本文 -

塩害が抑制されて橋梁などの構造物を長寿命化

2017年12月20日 発表

 NEXCO中日本(中日本高速道路)は12月20日、プロピオン酸ナトリウムを活用した新たな凍結防止剤を開発したと発表した。

 高速道路などでは冬期の走行における安全性を確保するため、以前から凍結防止剤として「塩化ナトリウム」を使用してきたが、1993年ごろからスパイクタイヤの使用が大幅に制限されたことなどを受け、塩化ナトリウムの使用量が増加。これに伴って橋梁の内部にある鉄筋などが塩害によって腐食するケースが増え、道路の劣化を抑制する凍結防止剤の検討が進められてきたという。

 富山県立大学、土木研究所寒地土木研究所と共同で開発を実施してきた新しい凍結防止剤では、塩化ナトリウムよりも金属腐食抑制効果に優れるプロピオン酸ナトリウムを採用。2015年度から現場での適用性を検討してきた。

 開発では経済性を考慮して、プロピオン酸ナトリウムを塩化ナトリウムと混合して使用する前提としてきたが、金属腐食性試験では比較試料として蒸留水、塩化ナトリウム、塩化カルシウムを使い、プロピオン酸ナトリウムと腐食減少量(mdd)を比較。蒸留水は8.6、塩化ナトリウムは22.5、塩化カルシウムは27.5、プロピオン酸ナトリウムは0.3という数値で、ほとんど金属腐食しないという結果が出た。また、プロピオン酸ナトリウムと塩化ナトリウムを混合した場合でも、重量比が2:8~1:9の間で蒸留水と同等という結果となり、金属腐食の進行を大幅に抑えられると結論づけられている。

 また、濃度20%の水溶液で実施した凝固点測定では、塩化ナトリウムの凝固点が-19.8℃、プロピオン酸ナトリウムが-17.0℃となり、プロピオン酸ナトリウムと塩化ナトリウム混合物(重量比8:2)は-18.9℃と、塩化ナトリウムの凝固点に近いことが分かった。

データ行 -
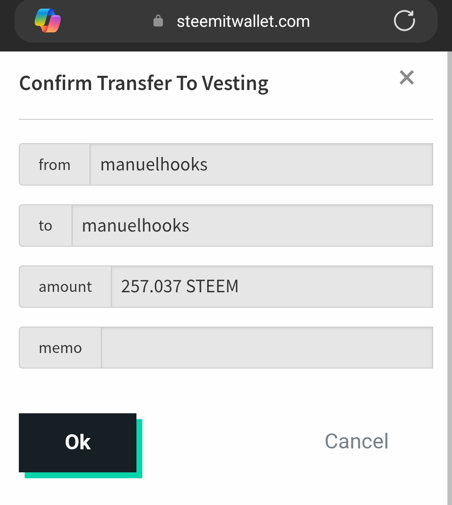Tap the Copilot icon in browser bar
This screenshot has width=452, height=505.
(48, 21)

--

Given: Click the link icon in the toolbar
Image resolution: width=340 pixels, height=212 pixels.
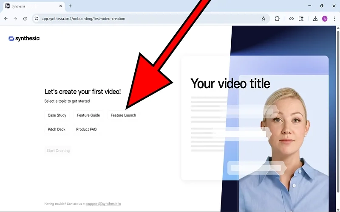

取り組む課題 -
a – 本文によると、濃度20%の水溶液で測定したプロピオン酸ナトリウムの凝固点は何℃でしたか。
b – エントリの行のうち「height」という文字列を含むものを数え、その数だけを答えてください。

課題ごとの解答 -
a – プロピオン酸ナトリウムの凝固点は-17.0℃でした。

b – 2